Zum Werksanlauf am frühen Montagmorgen hatte sich auch Niedersachsens Ministerpräsident Stephan Weil (SPD) angemeldet. Für den Politiker ist es ein bedeutender Tag, wenn das wichtigste Unternehmen seines Bundeslandes wieder die Arbeit aufnimmt. Schätzungsweise 100.000 Menschen arbeiten allein in Niedersachsen für den Wolfsburger Konzern, das Land selbst ist mit rund 12 Prozent am Konzern beteiligt.

„Wir sind gut vorbereitet“, sagte Konzernchef Diess in Halle 54. Hinter ihm bewegen sich halbfertige Golf-Modelle ganz langsam über die Produktionsstraße. Arbeiter montieren Kabel und andere Leitungen in den bereits lackierten Karossen. Am ersten Arbeitstag nach der Corona-Zwangspause sei jedermann bei Volkswagen gut motiviert.

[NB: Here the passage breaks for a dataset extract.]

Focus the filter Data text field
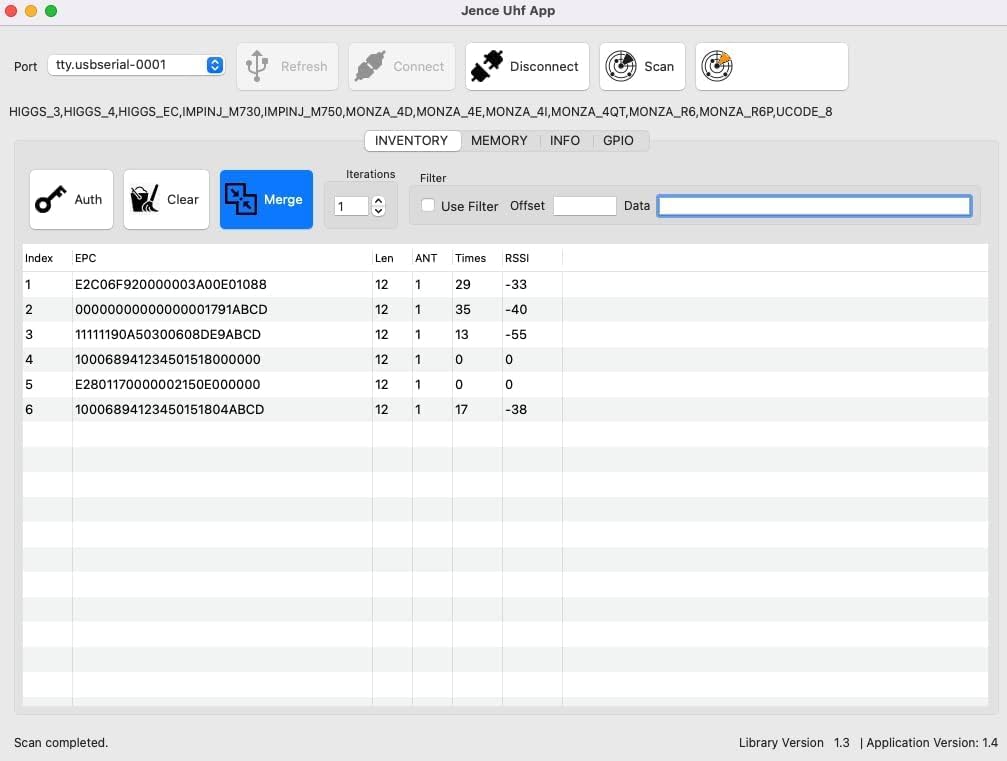 813,206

„Auch die Mitarbeiter freuen sich, dass sie wieder ins Werk kommen können“, so Diess weiter. Gefahren durch eine Corona-Infektion müsse niemand fürchten: „Unsere Beschäftigten sind hier mindestens so sicher wie zu Hause.“ Überall wird auf Abstand geachtet. Wo es zu eng wird, besteht Maskenpflicht.

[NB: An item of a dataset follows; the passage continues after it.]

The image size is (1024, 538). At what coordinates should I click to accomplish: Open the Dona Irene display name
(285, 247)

Zu Anfang werden die Produktionszahlen in Wolfsburg noch vergleichsweise klein sein. Unter normalen Umständen können in der größten Automobilfabrik der Welt etwa 3000 Autos am Tag gefertigt werden. Doch in dieser ersten Woche werden es nur etwa 10 bis 15 Prozent der üblichen Stückzahlen sein. Die Mitarbeiter sollen sich erst daran gewöhnen, wie in Corona-Zeiten unter verschärften Sicherheitsvorkehrungen am Band gearbeitet wird.

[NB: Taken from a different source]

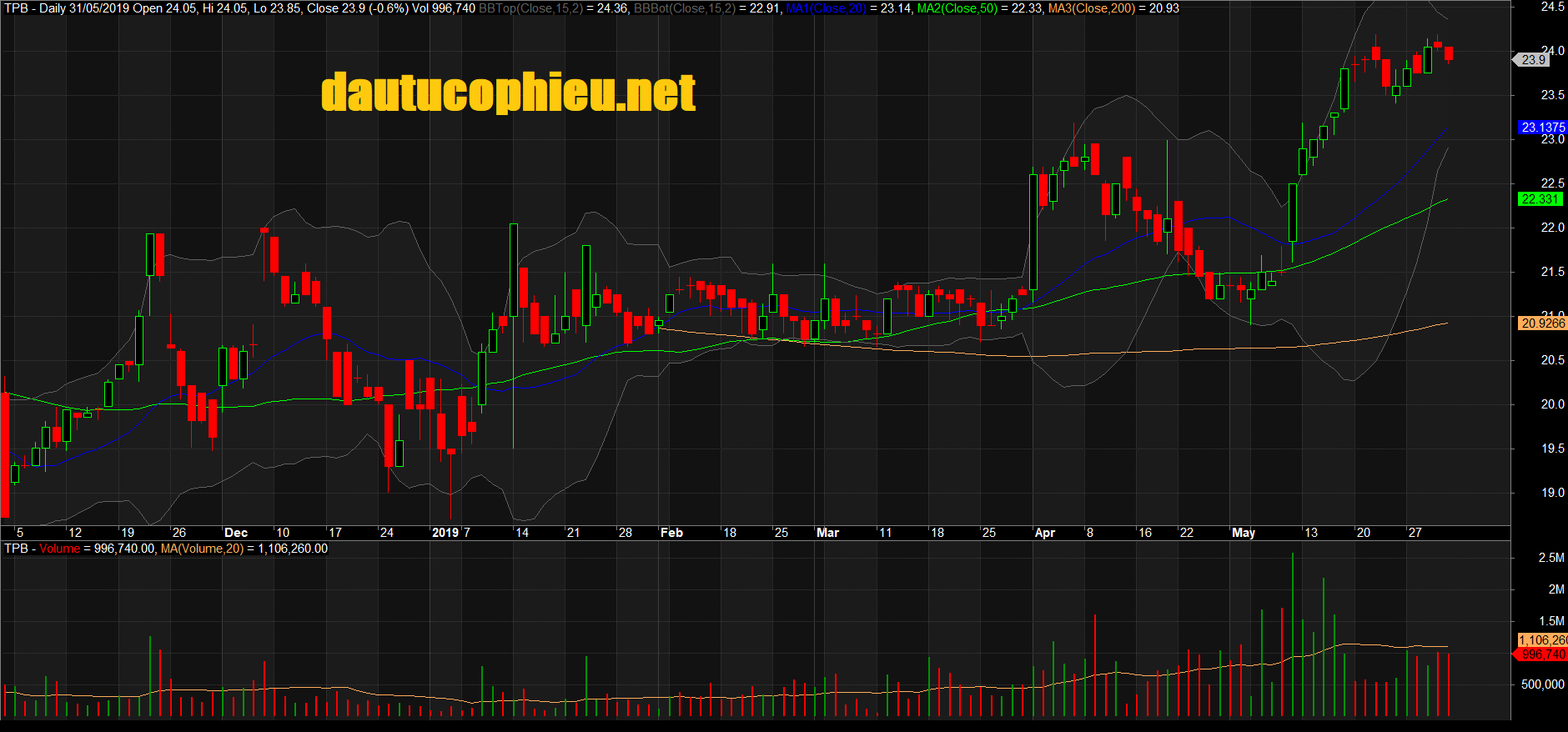Select the 2019 year marker on date axis
This screenshot has height=732, width=1568.
click(445, 533)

Nach und nach sollen die Fertigungszahlen dann wieder aufgestockt werden. Volkswagen hofft darauf, dass etwa in drei Wochen alles wieder vergleichsweise normal laufen wird. „Das ist das übliche Muster für die gesamte Automobilindustrie“, erläutert Chris McNally, Automobilanalyst beim Investmenthaus Evercore ISI. Vorausgesetzt, es komme nicht zu neuen Corona-bedingten Rückschlägen.

Die Produktion wieder langsam hochzufahren, ist die eine Sache. Doch am Ende der Kette muss es auch wieder jemanden geben, der die Autos tatsächlich kauft. Daran hakt es derzeit gewaltig. Erst vor einer Woche haben die Autohändler in Deutschland ihre Betriebe wieder eröffnen dürfen. Die Nachfrage sei noch extrem verhalten, heißt es dazu bei Volkswagen. Wer Angst um seinen Arbeitsplatz habe, zögere beim Kauf eines neuen Autos.

Deshalb steht für Konzernchef Diess fest, dass die Autobranche eine Unterstützung durch den Staat zwingend braucht, um die Nachfrage nach neuen Pkw wieder anzukurbeln. „Wir würden uns freuen, wenn die Politik für Konsumanreize sorgen würde“, betonte der Vorstandsvorsitzende von Volkswagen. „So bald wie möglich“ wünscht er sich Anreize, „um eine Stagnation zu verhindern“.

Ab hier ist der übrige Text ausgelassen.